Vandana Purohit Basu scite author profile

We have developed a FRET-based assay for the fingers-closing conformational transition that occurs when a binary complex of DNA polymerase I (Klenow fragment) with a primer-template binds a complementary dNTP and have used this and other fluorescence assays to place the fingers-closing step within the reaction pathway. Because the rate of fingers-closing was substantially faster than the rate of nucleotide incorporation measured in chemical quench experiments, fingers-closing cannot be the ratelimiting prechemistry step defined by earlier kinetic studies. Experiments using Ca 2+ instead of Mg 2+ as the metal cofactor suggest instead that the prechemistry step may involve a change in metal ion occupancy at the polymerase active site. The use of ribonucleotide substrates shows there is a base discriminating step that precedes fingers-closing. This earlier step, detected by 2-AP fluorescence, is promoted by complementary nucleotides (ribo-as well as deoxyribo-) but is blocked by mismatches. The complementary rNTP blocks the subsequent fingers-closing step.
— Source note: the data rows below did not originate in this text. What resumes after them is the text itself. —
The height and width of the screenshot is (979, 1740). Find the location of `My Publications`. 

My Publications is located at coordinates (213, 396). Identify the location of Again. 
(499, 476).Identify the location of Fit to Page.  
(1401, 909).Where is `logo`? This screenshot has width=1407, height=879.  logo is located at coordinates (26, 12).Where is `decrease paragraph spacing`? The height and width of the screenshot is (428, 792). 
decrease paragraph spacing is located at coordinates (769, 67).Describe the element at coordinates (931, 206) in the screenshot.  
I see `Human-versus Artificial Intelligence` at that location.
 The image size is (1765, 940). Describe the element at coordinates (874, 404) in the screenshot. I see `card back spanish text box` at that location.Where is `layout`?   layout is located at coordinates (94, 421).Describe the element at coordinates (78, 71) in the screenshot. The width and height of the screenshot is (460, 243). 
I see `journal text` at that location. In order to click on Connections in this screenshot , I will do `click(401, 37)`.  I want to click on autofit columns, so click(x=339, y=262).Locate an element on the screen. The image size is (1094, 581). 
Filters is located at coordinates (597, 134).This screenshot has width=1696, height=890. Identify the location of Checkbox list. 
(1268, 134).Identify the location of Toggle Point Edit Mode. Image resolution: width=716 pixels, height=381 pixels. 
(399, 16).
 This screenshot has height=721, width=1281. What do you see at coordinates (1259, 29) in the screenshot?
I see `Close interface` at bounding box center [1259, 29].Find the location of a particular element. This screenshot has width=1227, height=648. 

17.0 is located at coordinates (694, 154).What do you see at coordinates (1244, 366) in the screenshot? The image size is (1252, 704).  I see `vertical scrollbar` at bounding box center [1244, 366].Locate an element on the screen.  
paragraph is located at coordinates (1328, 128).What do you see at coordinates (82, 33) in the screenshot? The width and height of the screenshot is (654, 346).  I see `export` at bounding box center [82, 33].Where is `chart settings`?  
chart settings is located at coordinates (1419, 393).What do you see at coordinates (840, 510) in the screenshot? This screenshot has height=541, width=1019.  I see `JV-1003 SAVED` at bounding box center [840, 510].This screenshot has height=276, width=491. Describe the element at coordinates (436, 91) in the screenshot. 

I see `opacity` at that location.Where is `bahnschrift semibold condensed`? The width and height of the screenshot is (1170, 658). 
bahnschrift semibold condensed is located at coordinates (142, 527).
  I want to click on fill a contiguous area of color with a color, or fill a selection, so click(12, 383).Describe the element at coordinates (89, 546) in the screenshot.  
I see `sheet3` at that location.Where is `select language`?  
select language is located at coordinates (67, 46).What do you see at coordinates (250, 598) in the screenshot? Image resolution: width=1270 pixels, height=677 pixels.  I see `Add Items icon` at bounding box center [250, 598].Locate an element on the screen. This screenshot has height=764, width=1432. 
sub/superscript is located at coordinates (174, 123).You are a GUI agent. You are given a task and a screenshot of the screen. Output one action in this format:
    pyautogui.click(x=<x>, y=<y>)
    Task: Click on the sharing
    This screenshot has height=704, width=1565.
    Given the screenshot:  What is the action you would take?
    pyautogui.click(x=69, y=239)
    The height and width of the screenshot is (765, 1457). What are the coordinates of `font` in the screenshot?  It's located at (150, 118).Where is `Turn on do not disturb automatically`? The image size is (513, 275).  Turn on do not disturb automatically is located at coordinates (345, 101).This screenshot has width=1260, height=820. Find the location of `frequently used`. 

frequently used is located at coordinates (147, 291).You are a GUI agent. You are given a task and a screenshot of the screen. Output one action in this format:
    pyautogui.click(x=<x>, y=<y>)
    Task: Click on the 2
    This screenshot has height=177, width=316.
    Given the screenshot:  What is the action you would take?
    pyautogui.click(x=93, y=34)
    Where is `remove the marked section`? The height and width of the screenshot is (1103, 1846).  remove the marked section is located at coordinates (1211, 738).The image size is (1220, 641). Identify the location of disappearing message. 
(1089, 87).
Thus, discrimination against rNTPs occurs during the transition from open to closed conformations, whereas selection against mismatched bases is initiated earlier in the pathway, in the open complex. Mismatched dNTPs accelerate DNA release from the polymerase, suggesting the existence of an early intermediate in which DNA binding is destabilized relative to the binary complex; this could correspond to a conformation that allows an incoming dNTP to preview the template base. The early kinetic checkpoints identified by this study provide an efficient mechanism for the rejection of mismatched bases and ribose sugars and thus enhance polymerase throughput.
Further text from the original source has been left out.